*Exercise description*.
Answer these questions using the photography text below:
(a) Besides getting you out of the house, what does photography give you a reason to do?
(b) Which two kinds of weather does the text ask about?
(c) What does the text say you don't have to do in order to photograph?

*Excerpted text*.
** START **

One of the many great things about photography is that it gets you out of the house and gives you a reason to go about exploring and traveling to new places. Sure, you could just do that, if you wanted — no photography needed. But, photography gives you a purpose for doing it. It prods you into doing it. Unfortunately, the weather doesn’t always co-operate. Is it cold out? Raining? Or, perhaps you’re fighting off some kind of a bug and perhaps not feeling quite well enough to venture too far outdoors? There are times when a photographer wants to photograph but, for whatever reason, the idea of going outside isn’t a desirable one. One of the other great things about photography, of course, is that you don’t have to go outside in order to do it.

** END **

*Supplied information*.
** START **

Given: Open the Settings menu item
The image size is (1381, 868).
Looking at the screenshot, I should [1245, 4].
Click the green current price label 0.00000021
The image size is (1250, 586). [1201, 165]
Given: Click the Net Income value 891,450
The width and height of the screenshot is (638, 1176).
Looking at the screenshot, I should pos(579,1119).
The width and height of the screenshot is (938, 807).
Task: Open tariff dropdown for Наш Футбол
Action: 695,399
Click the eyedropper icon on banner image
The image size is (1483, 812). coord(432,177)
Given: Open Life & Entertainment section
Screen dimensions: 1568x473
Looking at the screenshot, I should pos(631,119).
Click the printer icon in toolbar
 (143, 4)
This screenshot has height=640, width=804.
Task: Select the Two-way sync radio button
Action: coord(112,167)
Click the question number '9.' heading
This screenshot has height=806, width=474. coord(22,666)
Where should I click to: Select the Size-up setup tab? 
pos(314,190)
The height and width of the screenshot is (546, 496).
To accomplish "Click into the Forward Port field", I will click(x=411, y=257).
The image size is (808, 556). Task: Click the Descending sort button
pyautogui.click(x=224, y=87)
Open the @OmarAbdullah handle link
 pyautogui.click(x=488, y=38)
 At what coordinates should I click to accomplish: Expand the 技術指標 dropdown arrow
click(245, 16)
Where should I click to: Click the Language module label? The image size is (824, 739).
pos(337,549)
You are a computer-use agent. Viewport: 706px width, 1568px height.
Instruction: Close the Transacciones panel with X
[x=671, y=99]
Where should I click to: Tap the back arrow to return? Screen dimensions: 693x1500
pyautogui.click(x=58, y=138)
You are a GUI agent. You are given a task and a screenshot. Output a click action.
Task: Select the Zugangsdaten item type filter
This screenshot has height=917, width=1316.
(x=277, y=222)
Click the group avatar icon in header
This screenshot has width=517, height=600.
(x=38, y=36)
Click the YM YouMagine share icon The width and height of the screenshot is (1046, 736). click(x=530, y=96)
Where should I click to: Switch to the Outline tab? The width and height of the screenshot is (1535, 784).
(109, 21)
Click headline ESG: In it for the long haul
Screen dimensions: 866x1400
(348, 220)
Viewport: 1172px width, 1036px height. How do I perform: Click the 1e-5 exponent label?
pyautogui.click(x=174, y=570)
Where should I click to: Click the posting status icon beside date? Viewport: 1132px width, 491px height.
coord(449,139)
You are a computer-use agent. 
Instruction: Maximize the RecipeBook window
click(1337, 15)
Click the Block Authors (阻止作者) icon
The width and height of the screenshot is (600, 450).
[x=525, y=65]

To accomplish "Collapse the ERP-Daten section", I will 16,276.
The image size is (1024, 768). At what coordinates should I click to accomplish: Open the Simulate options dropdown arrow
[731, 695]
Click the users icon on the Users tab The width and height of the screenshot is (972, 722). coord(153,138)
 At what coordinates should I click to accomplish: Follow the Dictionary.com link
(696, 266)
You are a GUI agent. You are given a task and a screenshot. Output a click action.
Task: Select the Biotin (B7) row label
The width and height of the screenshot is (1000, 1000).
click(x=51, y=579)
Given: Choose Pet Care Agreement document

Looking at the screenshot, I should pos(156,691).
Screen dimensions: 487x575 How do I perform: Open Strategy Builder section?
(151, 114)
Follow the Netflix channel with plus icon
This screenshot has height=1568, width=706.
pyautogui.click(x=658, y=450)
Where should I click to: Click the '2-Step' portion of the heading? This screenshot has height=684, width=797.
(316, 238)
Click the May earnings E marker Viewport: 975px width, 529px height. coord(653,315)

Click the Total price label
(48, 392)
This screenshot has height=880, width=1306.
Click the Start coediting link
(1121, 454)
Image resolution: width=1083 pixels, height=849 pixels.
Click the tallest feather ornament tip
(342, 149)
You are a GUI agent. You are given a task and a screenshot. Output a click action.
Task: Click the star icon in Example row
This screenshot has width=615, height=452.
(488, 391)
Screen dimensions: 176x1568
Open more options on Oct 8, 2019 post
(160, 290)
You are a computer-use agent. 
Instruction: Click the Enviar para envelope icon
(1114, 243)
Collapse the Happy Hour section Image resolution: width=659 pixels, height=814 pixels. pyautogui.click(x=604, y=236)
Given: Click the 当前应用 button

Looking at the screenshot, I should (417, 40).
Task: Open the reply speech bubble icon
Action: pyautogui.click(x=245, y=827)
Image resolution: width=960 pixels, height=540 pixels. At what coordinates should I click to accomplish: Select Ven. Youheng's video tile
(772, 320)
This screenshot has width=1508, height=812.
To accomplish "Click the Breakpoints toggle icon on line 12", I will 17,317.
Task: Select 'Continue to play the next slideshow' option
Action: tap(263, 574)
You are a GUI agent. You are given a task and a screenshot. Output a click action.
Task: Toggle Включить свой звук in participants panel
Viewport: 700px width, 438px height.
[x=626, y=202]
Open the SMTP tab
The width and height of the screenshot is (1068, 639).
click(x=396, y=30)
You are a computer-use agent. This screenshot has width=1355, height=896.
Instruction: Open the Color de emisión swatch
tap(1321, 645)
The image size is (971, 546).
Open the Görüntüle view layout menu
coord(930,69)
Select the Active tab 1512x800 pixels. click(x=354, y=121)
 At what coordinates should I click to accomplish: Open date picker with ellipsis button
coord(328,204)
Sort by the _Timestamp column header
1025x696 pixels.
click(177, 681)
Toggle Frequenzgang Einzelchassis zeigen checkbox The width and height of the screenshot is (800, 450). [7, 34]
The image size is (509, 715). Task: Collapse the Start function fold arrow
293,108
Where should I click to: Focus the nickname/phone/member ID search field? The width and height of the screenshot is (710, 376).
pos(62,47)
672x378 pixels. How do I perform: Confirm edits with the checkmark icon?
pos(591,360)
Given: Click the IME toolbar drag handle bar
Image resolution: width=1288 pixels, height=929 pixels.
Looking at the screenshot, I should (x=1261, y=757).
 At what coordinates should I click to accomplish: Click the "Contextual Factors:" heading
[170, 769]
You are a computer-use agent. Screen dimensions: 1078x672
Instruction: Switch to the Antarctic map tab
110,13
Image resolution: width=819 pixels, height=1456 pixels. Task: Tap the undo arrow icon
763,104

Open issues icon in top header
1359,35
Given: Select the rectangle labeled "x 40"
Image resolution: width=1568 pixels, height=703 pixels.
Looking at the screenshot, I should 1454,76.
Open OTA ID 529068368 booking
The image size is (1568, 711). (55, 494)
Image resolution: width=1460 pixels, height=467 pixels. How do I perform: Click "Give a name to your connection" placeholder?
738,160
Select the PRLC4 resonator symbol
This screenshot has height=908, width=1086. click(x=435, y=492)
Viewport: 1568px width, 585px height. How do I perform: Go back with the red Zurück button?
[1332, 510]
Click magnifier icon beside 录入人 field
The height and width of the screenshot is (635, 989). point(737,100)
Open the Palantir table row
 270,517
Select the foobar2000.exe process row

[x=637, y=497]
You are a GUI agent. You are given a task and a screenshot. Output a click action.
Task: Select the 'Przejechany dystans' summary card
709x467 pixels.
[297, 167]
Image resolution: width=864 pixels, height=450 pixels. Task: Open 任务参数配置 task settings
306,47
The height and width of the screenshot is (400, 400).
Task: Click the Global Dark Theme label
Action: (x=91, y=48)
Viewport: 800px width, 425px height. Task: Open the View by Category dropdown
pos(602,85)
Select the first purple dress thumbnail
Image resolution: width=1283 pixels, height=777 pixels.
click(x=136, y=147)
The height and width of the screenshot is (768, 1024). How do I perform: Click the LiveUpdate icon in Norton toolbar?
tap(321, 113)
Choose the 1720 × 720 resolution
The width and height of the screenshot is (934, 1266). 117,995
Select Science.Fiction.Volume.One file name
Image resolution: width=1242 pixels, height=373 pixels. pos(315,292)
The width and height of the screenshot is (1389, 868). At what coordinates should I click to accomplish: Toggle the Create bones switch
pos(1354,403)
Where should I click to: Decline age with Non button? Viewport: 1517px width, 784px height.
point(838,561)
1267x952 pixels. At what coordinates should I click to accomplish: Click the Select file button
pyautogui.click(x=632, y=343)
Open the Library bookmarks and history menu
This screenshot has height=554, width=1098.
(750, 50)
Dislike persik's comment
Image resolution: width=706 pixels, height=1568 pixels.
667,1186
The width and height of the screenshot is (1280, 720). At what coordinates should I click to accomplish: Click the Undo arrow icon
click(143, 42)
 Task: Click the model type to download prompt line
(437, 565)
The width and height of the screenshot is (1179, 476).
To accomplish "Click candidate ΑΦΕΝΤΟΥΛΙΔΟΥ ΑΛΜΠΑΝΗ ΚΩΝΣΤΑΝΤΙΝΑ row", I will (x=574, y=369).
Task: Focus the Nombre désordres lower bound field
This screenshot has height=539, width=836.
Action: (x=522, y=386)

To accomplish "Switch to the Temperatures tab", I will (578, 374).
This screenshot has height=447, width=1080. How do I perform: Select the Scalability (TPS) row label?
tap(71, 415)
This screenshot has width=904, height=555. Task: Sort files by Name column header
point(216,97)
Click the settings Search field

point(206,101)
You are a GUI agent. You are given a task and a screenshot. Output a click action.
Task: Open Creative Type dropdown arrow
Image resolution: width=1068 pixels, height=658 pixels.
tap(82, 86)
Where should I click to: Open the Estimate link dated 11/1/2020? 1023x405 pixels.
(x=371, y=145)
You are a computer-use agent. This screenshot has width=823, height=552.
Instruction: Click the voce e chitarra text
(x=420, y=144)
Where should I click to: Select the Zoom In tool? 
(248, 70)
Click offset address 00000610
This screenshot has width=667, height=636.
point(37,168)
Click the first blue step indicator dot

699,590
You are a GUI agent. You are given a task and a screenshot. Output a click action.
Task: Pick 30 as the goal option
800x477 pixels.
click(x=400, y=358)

** END **

*Solution for this task*.
(a) Go about exploring and traveling to new places.
(b) Cold and rain.
(c) Go outside.